Advisor Dewan Komisioner Otoritas Jasa Keuangan (OJK), Triyono mengatakan, dalam hal penerbitan surat utang internasional oleh swasta, harus ada koordinasi antara OJK dan Bank Indonesia. Otoritas untuk melakukan asesmen terhadap makro ekonomi termasuk utang luar negeri itu Bank Indonesia. Sementara OJK memastikan bahwa perusahaan swasta yang akan menerbitkan surat utang tersebut tidak bermasalah.
“Dengan sendirinya apabila perbankan swasta menerbitkan surat utang luar negeri tetap akan minta izin ke Bank Indonesia, terutama terkait dengan jumlah dan waktu penerbitannya,” kata Triyono.
Tapi, total nilai surat utang dan sebagainya, untuk swasta, tercantum di business plan-nya. Institusi yang melakukan asesmen atas poin itu adalah OJK. Jadi setelah bank (swasta) mengajukan ke Bank Indonesia, maka BI akan minta rekomendasi dari OJK, apakah bank ini baik untuk membawa bendera Merah Putih di international market? Kalau OJK mengatakan oke, kemudian Bank Indonesia akan melihat, seberapa besar porsinya. Yang kedua, waktu penerbitannya, itu keputusan Bank Indonesia.

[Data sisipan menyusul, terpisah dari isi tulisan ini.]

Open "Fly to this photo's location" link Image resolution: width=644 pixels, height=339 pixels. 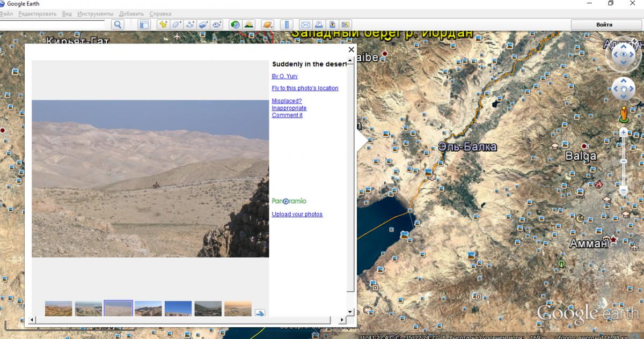[305, 88]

Persoalan akan muncul jika perusahaan yang menerbitkan surat utang internasional atau menarik pinjaman dari luar negeri mengalami gagal bayar. Ini akan menurunkan kredibilitas entitas bisnis di Indonesia.
Hal lain yang mungkin menyebabkan gejolak moneter ketika perusahaan-perusahaan swasta melakukan pembayaran utang luar negeri secara bersamaan. Masalah yang muncul adalah demand akan valas atau US$ akan melonjak hingga menyebabkan depresiasi. Belum lagi jika hal itu berbarengan dengan jatuh tempo pembayaran belanja BUMN-BUMN besar seperti Pertamina.
Langkah pemerintah melaksanakan kebijakan tax amnesty, juga berimbas pada peningkatan kemampuan membayar utang luar negeri. Dalam jangka pendek pemerintah bisa menggunakan dana tebusan tax amnesty yang totalnya mencapai Rp 112 triliun per akhir Februari 2017 bisa langsung memperkuat sisi penerimaan APBN. Sedangkan dalam jangka panjang, dana repatriasi sebesar Rp 141 triliun akan masuk ke berbagai lembaga keuangan, perbankan, pasar modal, dan sektor riil.
Begitu juga dana-dana di luar negeri yang dideklarasikan pada gilirannya akan meningkatkan penerimaan pajak, meningkatkan kemampuan membayar utang-utang luar negeri.
Pada dasarnya, kemajuan ekonomi satu negara ditentukan oleh kualitas pengalokasian, pengelolaan, dan pengawasan anggaran baik di sektor publik maupun sektor swasta. Negara-negara maju bisa membiayai berbagai proyek infrastruktur dan riset, karena mendapat kepercayaan untuk menarik utang luar negeri dan menerbitkan surat utang.
Di sisi lain, industri keuangan di negara-negara maju bisa tumbuh menjadi besar karena dipercaya oleh para pemilik modal di seluruh dunia. Dana-dana itulah yang kemudian disalurkan berupa kredit ke sektor-sektor swasta di negara-negara lain, termasuk Indonesia.